POGO POPE! POGO POPE! POGO POPE! POGO POPE! POGO POPE! POGO POPE! POGO POPE! POGO POPE! POGO POPE! POGO POPE! POGO POPE! POGO POPE! POGO POPE! POGO POPE! POGO POPE! POGO POPE! POGO POPE! POGO POPE! POGO POPE! POGO POPE!
And not just in the well documented self-serving cover-ups, right in the fucking giddy heart of Catholic doctrine is the weirdo notion of original sin, I mean what sort of fucking person looks at a baby and sees them inherently infected with the badness of the world? I don't believe in heaven but if I did there wouldn't be any sort of equivocation over whether a fucking newborn baby that dies is gonna go there, some shit that the Catholic Church only got done with in two-thousand-and-shitting-seven.

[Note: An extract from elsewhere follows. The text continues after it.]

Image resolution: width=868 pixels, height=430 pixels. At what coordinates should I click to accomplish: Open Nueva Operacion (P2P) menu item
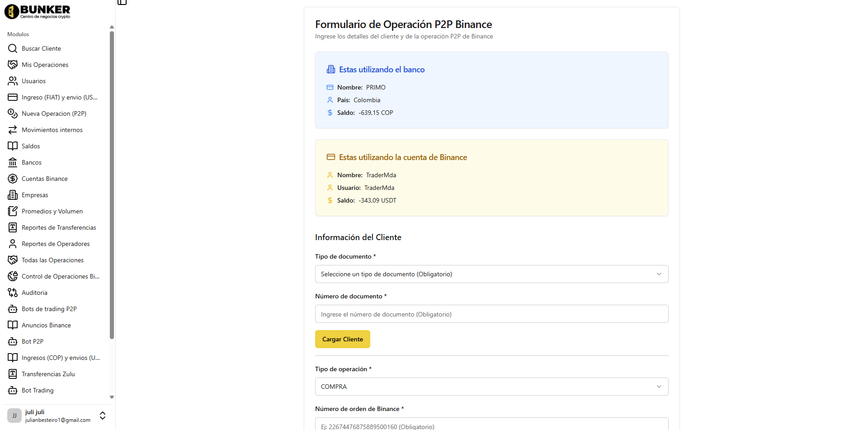[x=54, y=113]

I mean, jesus christ. That's the sort of just straight-up view-gnarling philosophy that should be kept the hell away from a developing brain and soul. This album screams "You want a fucking confession?" as Ryan Young's voice snarls and groans and aches as the songs, which are maybe a  little cleaner, a little slower, and the songs constructed in a different kinda way to their earliest fucking classics like Die Young or SOS or Sleeping in Carrie's Car, where they just stick to build-up/race-downhill, crack onwards consistently and punkspeed or chunter determinedly or just scrape painfully down the route like a dying man.

Because above anything else, this is an album which constantly goes against itself, sometimes an atmosphere breaking rocketship love, sometimes a trudge onwards, some, sometimes a nasty little shitwicket moaning alone and uncomfortable and twirling up into itself in misery spirals, sometimes reaching out pleadingly for any sort of help offered. It's  sometimes self-immolation, sometimes an immutable fuck-you punched into brick and poetry. It's not simple. Our moods and convictions don't flow in one direction, don't get simply placed into templates or regular orbits, depression ain't a Freytag Arc, redemption is not a problem to be solved. The only constant on this album, it seems, is movement. Away from something, towards something, escape, return. Always searching. Ever ticking over with the struggles and distance "Always upstream/always against the grain" on Shirts, "Gonna be a rough road/gonna take some time" on Focus On Your Own Family.

"It's a long way back to be anything that anyone could love." is how it's set out on the opener Start Walking. This is an album that gives no clue of when, or if anyone will manage to stop, There's less of a wallow, more of a sense of purpose buts it's a tidal ebb 3 steps forward 2 steps back kinda shuffle as this punk rock tears and rumbles on.

It's a fucking life. Is the home of the title a destination, a place to escape from, or the place we're going towards now? The album can't decide. "Please don't make me go home. I'm wanted less than I'm wanted here." on Don't Make Me Go. "Help me find a home" and those big beautiful whoa-oh-ohs that close out the album on Take Me Out. Maybe it's all those things. "Home" is a odd word in English, it's often a tricky thing to get a student learning the language to remember that you can't 'go to home' (that's what I do in my day job), because when you say "I'm going home" home is an adverb, it's not a place, it's a direction, a qualifier to the action.

Probably the Home Off With Their Heads are running with here is something like Pat the Bunny singing an acknowledgement of confusion on Johnny Hobo's Fuck Cops: "I don't know where home is, but I know that I'm not there now." and once when I was I was 18 and all wrapped up way too tight and deep in these sort of Off With Their Heads topics, those particular Freight Trains songs, my mum earnestly asked me if I was doing okay and all I could really hear was that line so I mentioned it and she kinda cried and I felt weird and ashamed and I needed to listen to punk rock because that's how I dealt. How I deal, when shit gets a bit too sharply human. With punk rock like this. As a companion for the journey, a whisper on the way.

“No wonder we cannot appreciate the really central Kafka joke: that the horrific struggle to establish a human self results in a self whose humanity is inseparable from the horrific struggle. That our endless and impossible journey toward home is in fact our home.” - David Foster Wallace, Consider the Lobster.